The study of malignant glaucoma has its limitations. Its pathomechanism is not fully understood, and the role of communication between the anterior chamber and posterior segment of the eye needs to be elucidated. The onset of malignant glaucoma differs, its frequency is low, and the application of various methods of treatment in groups of patients poses some ethical issues. It seems that further multicenter studies are needed to establish long-term success and optimal instrumentation in a larger group of patients.

5. Conclusions

Partial PPV with peripheral lens capsule excision communicating anterior chamber and vitreous cavity allows effective IOP control in 12-month follow-up of 20 operated eyes, although in most cases there was a necessity of additional use of local antiglaucoma treatment in order to obtain the desired level of IOP after operation. In case of recurrences connected with occlusion of created tunnel between anterior chamber and vitreous cavity Nd-Yag laser may be used to restore communication between anterior and posterior segments of the eye. Such a management will usually result in complete resolution of the condition.

Ethical Approval

The study was approved by the appropriate ethics committee and was performed in accordance with the ethical standards laid down in the 1964 Declaration of Helsinki and its later amendments. Written informed consent was obtained from all patients before the procedure.
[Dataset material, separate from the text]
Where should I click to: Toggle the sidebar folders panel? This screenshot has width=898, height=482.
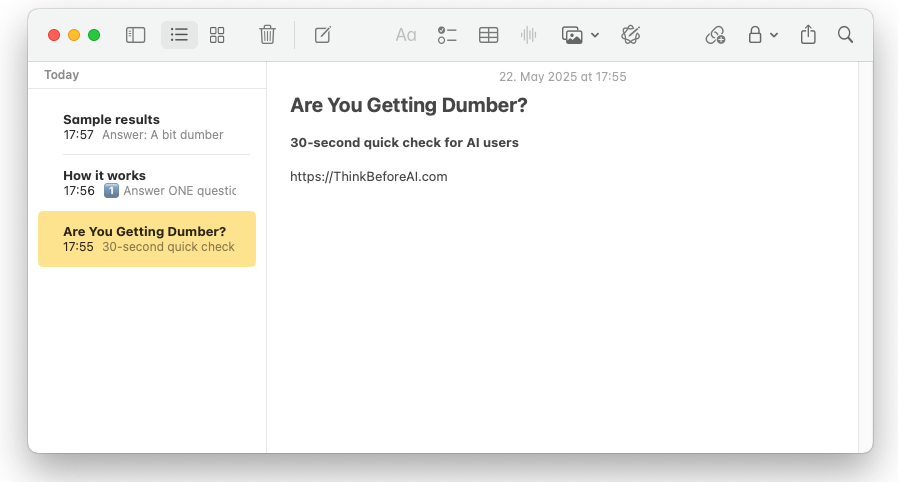point(136,35)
The study sponsor had no involvement in design and conduct of the study; collection, management, analysis, and interpretation of the data; and preparation, review, or approval of the paper.

Conflict of Interests

The authors declare that there is no conflict of interests regarding the publication of this paper. The authors have no proprietary interest in any of the materials, products, or methods mentioned in this paper.


This paper was presented at 6th International Congress on Glaucoma Surgery ICGS 2012, Glasgow, UK, 13–15 September 2012. The study was supported with grant obtained from the Military Institute of Medicine (Grant no. 207).